- [Exercise description]
The answer must be an exact restatement of all the data.

(Saved data entries)
•••

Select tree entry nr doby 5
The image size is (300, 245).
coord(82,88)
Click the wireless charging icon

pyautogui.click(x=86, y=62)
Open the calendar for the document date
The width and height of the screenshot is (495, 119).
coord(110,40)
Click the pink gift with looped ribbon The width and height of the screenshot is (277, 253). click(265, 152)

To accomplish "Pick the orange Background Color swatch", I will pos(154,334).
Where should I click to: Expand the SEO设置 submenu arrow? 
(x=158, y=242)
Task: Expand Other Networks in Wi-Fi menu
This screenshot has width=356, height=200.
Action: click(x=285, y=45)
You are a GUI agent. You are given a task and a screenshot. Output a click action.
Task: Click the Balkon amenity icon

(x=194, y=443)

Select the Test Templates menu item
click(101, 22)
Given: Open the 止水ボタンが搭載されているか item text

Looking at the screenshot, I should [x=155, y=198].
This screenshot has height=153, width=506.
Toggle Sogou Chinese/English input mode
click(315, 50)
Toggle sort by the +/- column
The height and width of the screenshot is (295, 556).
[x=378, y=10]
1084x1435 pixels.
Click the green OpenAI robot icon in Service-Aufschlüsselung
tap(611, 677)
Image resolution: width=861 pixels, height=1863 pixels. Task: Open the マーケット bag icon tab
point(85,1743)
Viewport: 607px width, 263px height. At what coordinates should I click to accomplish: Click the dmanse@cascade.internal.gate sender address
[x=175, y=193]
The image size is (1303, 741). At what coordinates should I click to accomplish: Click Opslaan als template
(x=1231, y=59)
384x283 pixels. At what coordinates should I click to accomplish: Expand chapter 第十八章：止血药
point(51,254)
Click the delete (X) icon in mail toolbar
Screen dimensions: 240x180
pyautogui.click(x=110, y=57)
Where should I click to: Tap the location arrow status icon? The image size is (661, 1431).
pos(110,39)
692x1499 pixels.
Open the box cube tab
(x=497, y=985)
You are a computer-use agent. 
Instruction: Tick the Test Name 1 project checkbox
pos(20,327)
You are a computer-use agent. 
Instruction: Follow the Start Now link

•••

- [Result below]
Select tree entry nr doby 5
The image size is (300, 245).
coord(82,88)
Click the wireless charging icon

pyautogui.click(x=86, y=62)
Open the calendar for the document date
The width and height of the screenshot is (495, 119).
coord(110,40)
Click the pink gift with looped ribbon The width and height of the screenshot is (277, 253). click(265, 152)

To accomplish "Pick the orange Background Color swatch", I will pos(154,334).
Where should I click to: Expand the SEO设置 submenu arrow? 
(x=158, y=242)
Task: Expand Other Networks in Wi-Fi menu
This screenshot has width=356, height=200.
Action: click(x=285, y=45)
You are a GUI agent. You are given a task and a screenshot. Output a click action.
Task: Click the Balkon amenity icon

(x=194, y=443)

Select the Test Templates menu item
click(101, 22)
Given: Open the 止水ボタンが搭載されているか item text

Looking at the screenshot, I should [x=155, y=198].
This screenshot has height=153, width=506.
Toggle Sogou Chinese/English input mode
click(315, 50)
Toggle sort by the +/- column
The height and width of the screenshot is (295, 556).
[x=378, y=10]
1084x1435 pixels.
Click the green OpenAI robot icon in Service-Aufschlüsselung
tap(611, 677)
Image resolution: width=861 pixels, height=1863 pixels. Task: Open the マーケット bag icon tab
point(85,1743)
Viewport: 607px width, 263px height. At what coordinates should I click to accomplish: Click the dmanse@cascade.internal.gate sender address
[x=175, y=193]
The image size is (1303, 741). At what coordinates should I click to accomplish: Click Opslaan als template
(x=1231, y=59)
384x283 pixels. At what coordinates should I click to accomplish: Expand chapter 第十八章：止血药
point(51,254)
Click the delete (X) icon in mail toolbar
Screen dimensions: 240x180
pyautogui.click(x=110, y=57)
Where should I click to: Tap the location arrow status icon? The image size is (661, 1431).
pos(110,39)
692x1499 pixels.
Open the box cube tab
(x=497, y=985)
You are a computer-use agent. 
Instruction: Tick the Test Name 1 project checkbox
pos(20,327)
You are a computer-use agent. 
Instruction: Follow the Start Now link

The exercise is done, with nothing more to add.